再说下去可能是白费口舌,冬水玉像是妥协了,“你是不是没听清我刚才说了什么?”
“不算没听,要我说实话吗?”
“不用了。”冬水玉说。
林论似笑非笑。
冬水玉太清楚林论的脾气,不感兴趣的事情就神游天外,左耳朵进右耳朵出。
冬水玉好像一拳打在了棉花上,心里咬牙切齿,脸上还要装作难过,压低嗓音道:“我跟你说正经事呢,你好歹上点心。”
“谈论正经事还那么见外,我还想问问你到底对我着上不上心呢。”林论笑盈盈,毫不留情戳破了冬水玉心里的小九九,“我跟你说出我内心的感受,是想让我们之间的磨合更加顺畅,不是为了反抗你或者挑战你。”
林论直视着冬水玉的异瞳,“我答应你跟你试试,不代表我能接受你把我当成一个生意上的谈判对象来看待。”
“我、我没有……我就是觉得这样比较好……”
林论淡然道:“我不这么觉得啊!我不喜欢你现在跟我说话的语气和思路,所以这件事我不会再考虑,你也不要再跟我提起。”
冬水玉挺直的身板忽然软塌塌的,像个棉花抱枕倒在椅背上,手指沾着桌上的水渍画圈,郁闷不已。时不时看两眼林论,撅着嘴看起来委屈的要死,就差把“你冤枉我,还不快哄哄我”写在脸上了。
冬水玉来硬的不行,就只能装无辜装可怜,仿佛刚才那个咄咄逼人、精心给林论设计圈套的人不是他。
林论没由来地感到不快,这男的一回来,屁股都没坐热就要兴师问罪,被反制住了又沉着脸不高兴,被教育了两句就委屈巴巴地撒娇求哄……
唉……哪有这么麻烦的男人?
林论起身想走,想起什么,又无力地坐回去。
他对冬水玉做过很不好的事,冬水玉现在撒脾气他也只能忍。
冬水玉悄悄勾起一抹笑,林论果然会对他心软。
林论说,“唉,先不说这些有的没的了,我有点困,晚上我睡你那屋?”
冬水玉点了五六下头,“当然要跟我睡一起啊,我们什么都做过了,当然要永远在一起的,忘了问,你昨天在哪睡的?”
冬水玉只要没得到一个满意的答案,就会日思夜想辗转难眠,逮着机会就刨根问底。
林论狠狠捏着冬水玉的鼻尖,冬水玉好看的脸皱成一团,拉着林论的衣袖,声音软绵绵的,“唔!你干什么?”
冬水玉眼巴巴望着林论,林论扔下粘人的撒娇怪,径直走向客房,“你自己睡去,我去客房好了。”

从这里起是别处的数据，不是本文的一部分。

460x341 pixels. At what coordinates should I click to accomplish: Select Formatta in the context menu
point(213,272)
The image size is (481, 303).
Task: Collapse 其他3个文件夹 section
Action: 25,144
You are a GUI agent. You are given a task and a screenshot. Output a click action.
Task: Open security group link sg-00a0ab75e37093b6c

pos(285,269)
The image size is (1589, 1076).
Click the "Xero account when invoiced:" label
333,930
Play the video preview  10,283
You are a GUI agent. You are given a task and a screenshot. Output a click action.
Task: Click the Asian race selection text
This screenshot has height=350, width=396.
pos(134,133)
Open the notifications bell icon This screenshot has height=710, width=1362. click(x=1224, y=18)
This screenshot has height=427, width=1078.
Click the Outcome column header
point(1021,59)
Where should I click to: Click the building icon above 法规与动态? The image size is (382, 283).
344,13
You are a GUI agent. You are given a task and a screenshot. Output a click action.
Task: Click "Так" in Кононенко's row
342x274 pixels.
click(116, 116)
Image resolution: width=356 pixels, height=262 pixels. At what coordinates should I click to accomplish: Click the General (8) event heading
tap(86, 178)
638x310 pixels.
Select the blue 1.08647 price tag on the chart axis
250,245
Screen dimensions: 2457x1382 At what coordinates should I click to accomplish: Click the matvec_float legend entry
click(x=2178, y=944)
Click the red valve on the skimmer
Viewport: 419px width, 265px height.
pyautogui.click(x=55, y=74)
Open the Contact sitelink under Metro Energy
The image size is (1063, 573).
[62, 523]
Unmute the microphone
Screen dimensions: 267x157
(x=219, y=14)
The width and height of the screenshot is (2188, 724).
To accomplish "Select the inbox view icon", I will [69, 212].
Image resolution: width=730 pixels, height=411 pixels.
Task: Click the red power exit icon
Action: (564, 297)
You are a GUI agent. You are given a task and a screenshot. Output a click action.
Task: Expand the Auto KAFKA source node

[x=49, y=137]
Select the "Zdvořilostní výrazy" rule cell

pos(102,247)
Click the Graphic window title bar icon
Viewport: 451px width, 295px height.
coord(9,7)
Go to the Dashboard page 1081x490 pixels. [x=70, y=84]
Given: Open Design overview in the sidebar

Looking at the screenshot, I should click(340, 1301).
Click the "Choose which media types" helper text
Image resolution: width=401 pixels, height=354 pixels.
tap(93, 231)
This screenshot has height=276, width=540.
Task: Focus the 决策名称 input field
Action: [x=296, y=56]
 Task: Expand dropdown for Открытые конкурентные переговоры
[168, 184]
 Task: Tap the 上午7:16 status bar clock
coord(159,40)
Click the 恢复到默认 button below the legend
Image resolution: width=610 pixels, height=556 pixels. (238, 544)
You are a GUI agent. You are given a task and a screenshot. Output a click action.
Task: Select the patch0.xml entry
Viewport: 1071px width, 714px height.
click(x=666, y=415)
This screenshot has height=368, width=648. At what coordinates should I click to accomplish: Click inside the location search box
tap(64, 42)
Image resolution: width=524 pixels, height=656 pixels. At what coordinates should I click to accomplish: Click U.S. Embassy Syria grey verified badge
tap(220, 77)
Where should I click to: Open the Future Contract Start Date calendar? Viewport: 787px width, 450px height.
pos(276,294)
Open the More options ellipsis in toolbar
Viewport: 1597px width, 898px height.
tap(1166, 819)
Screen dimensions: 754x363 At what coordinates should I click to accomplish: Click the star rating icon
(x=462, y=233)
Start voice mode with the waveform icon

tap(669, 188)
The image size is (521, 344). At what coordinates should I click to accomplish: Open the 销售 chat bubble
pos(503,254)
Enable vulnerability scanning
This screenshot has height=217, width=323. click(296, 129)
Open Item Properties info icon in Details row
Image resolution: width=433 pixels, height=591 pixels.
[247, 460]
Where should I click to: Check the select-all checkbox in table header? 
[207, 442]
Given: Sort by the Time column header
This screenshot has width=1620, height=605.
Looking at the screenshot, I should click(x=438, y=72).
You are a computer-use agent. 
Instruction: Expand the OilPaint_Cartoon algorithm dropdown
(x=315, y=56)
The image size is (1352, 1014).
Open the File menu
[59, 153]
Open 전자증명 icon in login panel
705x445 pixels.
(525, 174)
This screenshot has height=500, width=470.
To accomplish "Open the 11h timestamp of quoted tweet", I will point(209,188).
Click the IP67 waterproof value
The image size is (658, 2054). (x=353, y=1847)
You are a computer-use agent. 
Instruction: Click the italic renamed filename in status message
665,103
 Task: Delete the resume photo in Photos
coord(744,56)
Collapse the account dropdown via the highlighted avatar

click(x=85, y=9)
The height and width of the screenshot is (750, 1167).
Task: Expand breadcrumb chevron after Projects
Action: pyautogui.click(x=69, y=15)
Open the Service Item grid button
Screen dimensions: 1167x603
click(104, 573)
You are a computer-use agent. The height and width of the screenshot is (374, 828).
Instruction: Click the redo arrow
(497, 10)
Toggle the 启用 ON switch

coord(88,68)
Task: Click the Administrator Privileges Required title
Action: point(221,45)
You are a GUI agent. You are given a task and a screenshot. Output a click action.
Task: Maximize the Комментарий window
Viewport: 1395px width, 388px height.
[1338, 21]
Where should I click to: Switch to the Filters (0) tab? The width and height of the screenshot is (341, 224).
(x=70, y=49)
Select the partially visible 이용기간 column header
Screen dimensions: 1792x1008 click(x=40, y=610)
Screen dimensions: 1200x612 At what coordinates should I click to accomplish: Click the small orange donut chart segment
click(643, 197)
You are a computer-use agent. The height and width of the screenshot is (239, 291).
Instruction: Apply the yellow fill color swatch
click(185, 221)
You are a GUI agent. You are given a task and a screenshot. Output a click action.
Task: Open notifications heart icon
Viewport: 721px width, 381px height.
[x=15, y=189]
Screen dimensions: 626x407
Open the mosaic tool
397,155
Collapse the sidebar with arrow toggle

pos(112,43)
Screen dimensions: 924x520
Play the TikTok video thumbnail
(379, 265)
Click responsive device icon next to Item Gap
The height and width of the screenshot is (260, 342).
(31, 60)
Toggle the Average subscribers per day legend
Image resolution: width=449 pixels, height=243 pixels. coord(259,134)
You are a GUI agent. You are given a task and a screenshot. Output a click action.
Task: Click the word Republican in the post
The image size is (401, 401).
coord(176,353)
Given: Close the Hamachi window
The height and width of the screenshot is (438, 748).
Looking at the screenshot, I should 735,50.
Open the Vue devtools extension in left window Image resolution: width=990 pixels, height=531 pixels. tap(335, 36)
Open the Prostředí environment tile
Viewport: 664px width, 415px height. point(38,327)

撒娇怪立马尾随过去,“不行,说好的一起睡,你不能骗我。”
林论回头看他,“我想了一下,那两个毛头小子爱怎么样怎么样,我管好你就行了,你比他们幼稚多了。”
“我……”
林论冷冷道:“你不准说话,我不想听见你的声音。”
从小到大都被人夸声音好听的冬水玉头一次怀疑起自己的声线,难道是他夹得太厉害,林论听腻了?
不应该呀!他就算再怎么说话,声音都是很清澈悦耳的。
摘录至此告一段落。